Start of DATASET RECORDS

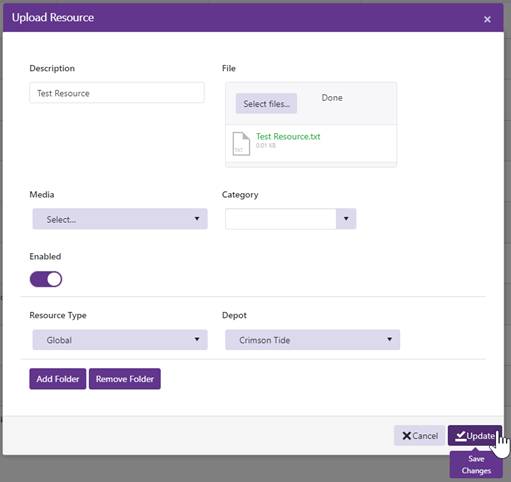Click the X icon on Cancel
Viewport: 511px width, 482px height.
[x=406, y=436]
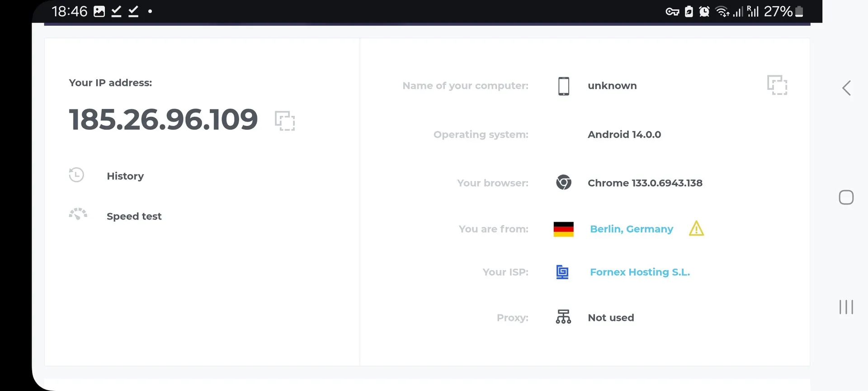
Task: Click the Chrome browser icon
Action: tap(563, 182)
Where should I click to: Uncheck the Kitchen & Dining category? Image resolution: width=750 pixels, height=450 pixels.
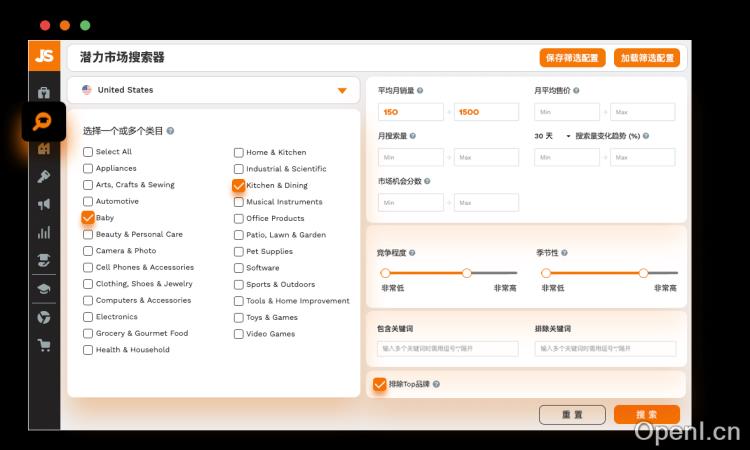point(238,185)
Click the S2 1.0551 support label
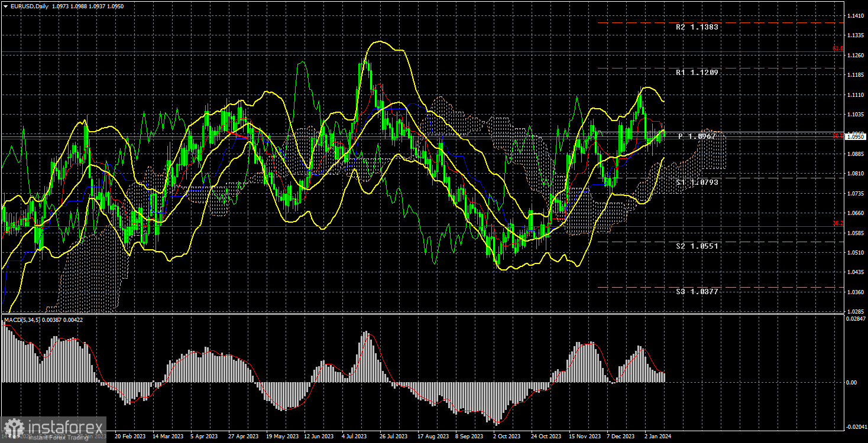This screenshot has width=868, height=443. click(x=698, y=246)
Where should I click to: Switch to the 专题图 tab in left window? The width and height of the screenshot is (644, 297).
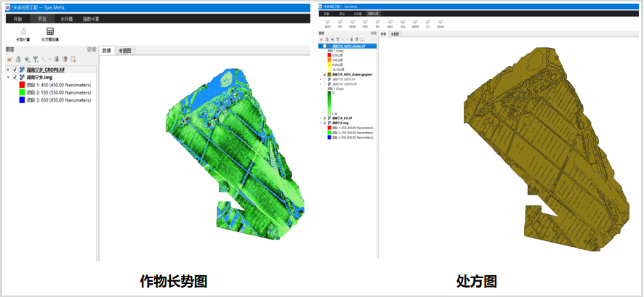[125, 50]
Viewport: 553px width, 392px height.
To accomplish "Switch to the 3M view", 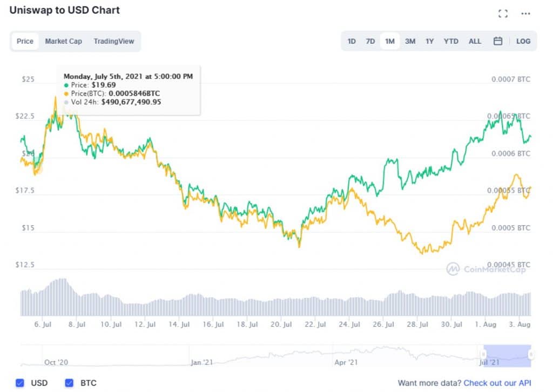I will (x=410, y=40).
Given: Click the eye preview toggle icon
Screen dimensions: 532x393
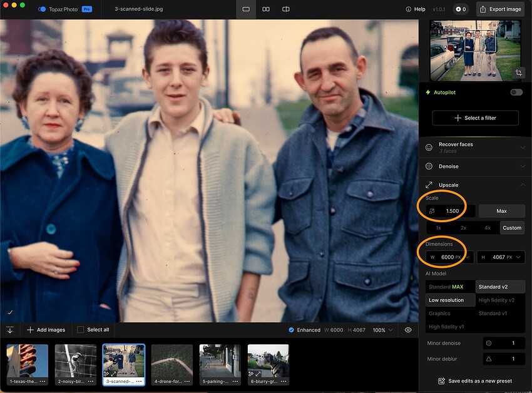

End of DATASET RECORDS

TASK DETAILS -> Transcribe the lines that run from the line bearing "Given: Click the eye preview toggle icon" through the last line of the data. Keep the wording exact and leave out every picture.

TASK ANSWER ->
Given: Click the eye preview toggle icon
Screen dimensions: 532x393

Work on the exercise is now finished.